The result of this collaboration is a revelation that today’s best chefs are able to think beyond the originality and the wow effect of the plates served at their highly sought-after restaurants. The chefs’ deeper self is revealed in the essay-style observations of the writers. Phaidon, the publisher, took on this rare opportunity to present its readers with a sophisticated survival kit for not just a few moneyed diners that can afford to travel to these restaurants, but as an eye opener for any of us in our relationships with food, that should consider sustainability.
The fun did not end with this first publication, there have been more ‘Cook It Raw’ journeys travelled. Porcelli brought the chefs to Mexico (the first female chef journeyed there from the US) and Ibiza so far. This artful, naturally coloured print including documentary photography and statistically illustrative graphics sums up the action during the first four of these locality-focused projects.

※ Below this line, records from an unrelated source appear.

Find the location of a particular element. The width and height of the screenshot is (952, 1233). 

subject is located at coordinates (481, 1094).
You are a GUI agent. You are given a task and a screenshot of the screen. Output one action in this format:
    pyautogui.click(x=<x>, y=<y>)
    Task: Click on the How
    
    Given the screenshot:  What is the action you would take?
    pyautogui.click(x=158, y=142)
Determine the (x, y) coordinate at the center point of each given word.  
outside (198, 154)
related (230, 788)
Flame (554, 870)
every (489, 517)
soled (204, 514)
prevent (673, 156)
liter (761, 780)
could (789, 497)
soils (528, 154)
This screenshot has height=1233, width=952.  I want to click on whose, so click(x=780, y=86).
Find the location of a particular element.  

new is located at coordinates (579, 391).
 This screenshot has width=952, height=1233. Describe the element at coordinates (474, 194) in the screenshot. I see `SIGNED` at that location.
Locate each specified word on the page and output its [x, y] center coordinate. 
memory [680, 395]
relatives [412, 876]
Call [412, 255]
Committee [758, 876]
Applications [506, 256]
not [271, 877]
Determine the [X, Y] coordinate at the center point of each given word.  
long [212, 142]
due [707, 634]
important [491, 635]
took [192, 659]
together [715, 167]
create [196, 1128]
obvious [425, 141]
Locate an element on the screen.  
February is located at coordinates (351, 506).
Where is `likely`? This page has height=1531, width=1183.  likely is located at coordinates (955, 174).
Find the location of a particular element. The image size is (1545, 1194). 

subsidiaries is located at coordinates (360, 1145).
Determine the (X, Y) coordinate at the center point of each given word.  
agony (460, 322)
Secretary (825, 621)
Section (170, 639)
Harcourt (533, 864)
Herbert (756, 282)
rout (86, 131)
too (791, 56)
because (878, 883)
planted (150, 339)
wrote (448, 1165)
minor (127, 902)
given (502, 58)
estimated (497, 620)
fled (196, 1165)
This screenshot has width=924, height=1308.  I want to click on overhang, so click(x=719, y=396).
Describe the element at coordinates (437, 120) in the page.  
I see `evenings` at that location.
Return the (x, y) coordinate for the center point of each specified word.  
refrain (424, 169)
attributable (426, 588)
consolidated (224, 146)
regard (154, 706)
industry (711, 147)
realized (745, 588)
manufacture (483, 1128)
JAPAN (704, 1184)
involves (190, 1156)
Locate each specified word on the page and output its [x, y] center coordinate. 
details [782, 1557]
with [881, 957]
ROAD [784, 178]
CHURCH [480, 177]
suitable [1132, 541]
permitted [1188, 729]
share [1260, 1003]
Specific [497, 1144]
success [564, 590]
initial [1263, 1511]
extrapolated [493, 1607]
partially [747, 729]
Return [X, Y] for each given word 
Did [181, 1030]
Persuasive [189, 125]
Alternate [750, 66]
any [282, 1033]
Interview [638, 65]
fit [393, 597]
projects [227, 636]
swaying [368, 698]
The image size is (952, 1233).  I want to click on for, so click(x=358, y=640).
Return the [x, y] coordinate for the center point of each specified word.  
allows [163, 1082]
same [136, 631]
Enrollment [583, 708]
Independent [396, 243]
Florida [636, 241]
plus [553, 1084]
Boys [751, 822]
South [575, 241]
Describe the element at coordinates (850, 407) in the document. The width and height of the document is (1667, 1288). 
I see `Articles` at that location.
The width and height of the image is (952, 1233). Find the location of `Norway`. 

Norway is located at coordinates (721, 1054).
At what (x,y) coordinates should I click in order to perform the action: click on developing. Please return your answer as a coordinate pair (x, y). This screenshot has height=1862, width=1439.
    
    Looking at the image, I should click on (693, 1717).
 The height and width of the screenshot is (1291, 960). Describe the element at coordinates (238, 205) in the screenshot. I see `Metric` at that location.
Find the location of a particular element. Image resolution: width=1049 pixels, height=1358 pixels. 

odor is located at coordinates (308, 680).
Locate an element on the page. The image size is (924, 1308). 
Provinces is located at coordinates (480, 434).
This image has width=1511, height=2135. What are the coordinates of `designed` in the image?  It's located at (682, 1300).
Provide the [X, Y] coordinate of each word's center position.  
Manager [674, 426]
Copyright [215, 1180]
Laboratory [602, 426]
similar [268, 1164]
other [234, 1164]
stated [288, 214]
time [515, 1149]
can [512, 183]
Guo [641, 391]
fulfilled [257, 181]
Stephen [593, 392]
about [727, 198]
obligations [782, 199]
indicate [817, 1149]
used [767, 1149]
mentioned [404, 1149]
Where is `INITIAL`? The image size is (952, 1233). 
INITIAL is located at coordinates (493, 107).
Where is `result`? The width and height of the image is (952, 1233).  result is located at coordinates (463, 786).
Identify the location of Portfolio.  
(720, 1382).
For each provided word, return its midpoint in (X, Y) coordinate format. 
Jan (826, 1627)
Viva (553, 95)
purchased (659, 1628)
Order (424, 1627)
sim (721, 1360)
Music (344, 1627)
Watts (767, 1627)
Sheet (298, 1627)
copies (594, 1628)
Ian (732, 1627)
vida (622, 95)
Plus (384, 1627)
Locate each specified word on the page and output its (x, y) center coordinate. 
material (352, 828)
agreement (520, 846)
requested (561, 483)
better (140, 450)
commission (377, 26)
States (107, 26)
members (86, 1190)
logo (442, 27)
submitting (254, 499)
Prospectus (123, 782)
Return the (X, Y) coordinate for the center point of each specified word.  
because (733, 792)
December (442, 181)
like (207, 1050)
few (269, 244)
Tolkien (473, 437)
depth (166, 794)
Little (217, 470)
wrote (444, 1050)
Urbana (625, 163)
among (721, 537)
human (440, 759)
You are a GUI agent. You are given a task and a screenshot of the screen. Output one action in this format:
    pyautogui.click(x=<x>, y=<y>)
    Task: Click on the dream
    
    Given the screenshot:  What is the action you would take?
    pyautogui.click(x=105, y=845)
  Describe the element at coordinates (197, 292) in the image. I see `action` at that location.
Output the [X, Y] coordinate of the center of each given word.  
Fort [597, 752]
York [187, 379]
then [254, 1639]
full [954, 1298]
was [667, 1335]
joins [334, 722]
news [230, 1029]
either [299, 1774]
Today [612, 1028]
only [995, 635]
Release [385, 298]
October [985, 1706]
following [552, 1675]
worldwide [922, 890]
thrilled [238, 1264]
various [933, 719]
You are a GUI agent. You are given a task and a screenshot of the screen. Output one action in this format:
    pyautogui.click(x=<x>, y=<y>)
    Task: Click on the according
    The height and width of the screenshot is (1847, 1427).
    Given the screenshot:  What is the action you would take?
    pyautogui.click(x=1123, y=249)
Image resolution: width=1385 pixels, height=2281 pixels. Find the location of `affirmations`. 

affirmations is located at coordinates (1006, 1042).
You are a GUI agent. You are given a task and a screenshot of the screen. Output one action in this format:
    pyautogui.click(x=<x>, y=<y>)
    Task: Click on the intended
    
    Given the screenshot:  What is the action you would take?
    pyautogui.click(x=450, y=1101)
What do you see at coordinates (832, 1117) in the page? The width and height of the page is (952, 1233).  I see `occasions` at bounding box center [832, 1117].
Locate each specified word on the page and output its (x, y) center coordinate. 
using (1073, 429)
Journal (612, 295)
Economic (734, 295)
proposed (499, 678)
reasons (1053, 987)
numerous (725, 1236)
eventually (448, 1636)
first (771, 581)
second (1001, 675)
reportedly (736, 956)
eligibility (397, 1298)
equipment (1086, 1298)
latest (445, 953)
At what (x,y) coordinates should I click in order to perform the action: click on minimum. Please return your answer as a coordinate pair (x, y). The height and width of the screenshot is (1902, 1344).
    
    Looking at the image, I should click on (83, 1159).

Like with the world’s most captivating visual art exhibited in museums and re-played in theatres, the best of the ephemeral, yet most senses indulging – the culinary art, can be savoured by its fans through this book. Each occasion was eternally frozen in the images and writing inside. The Earth’s natural diversity is celebrated in the most grandiose performance of those skilled culinary hands. Anyone interested in the evolution of fine dining should get this book, where insights into the chefs’ creative process contest the exotic discoveries they are invited to challenge.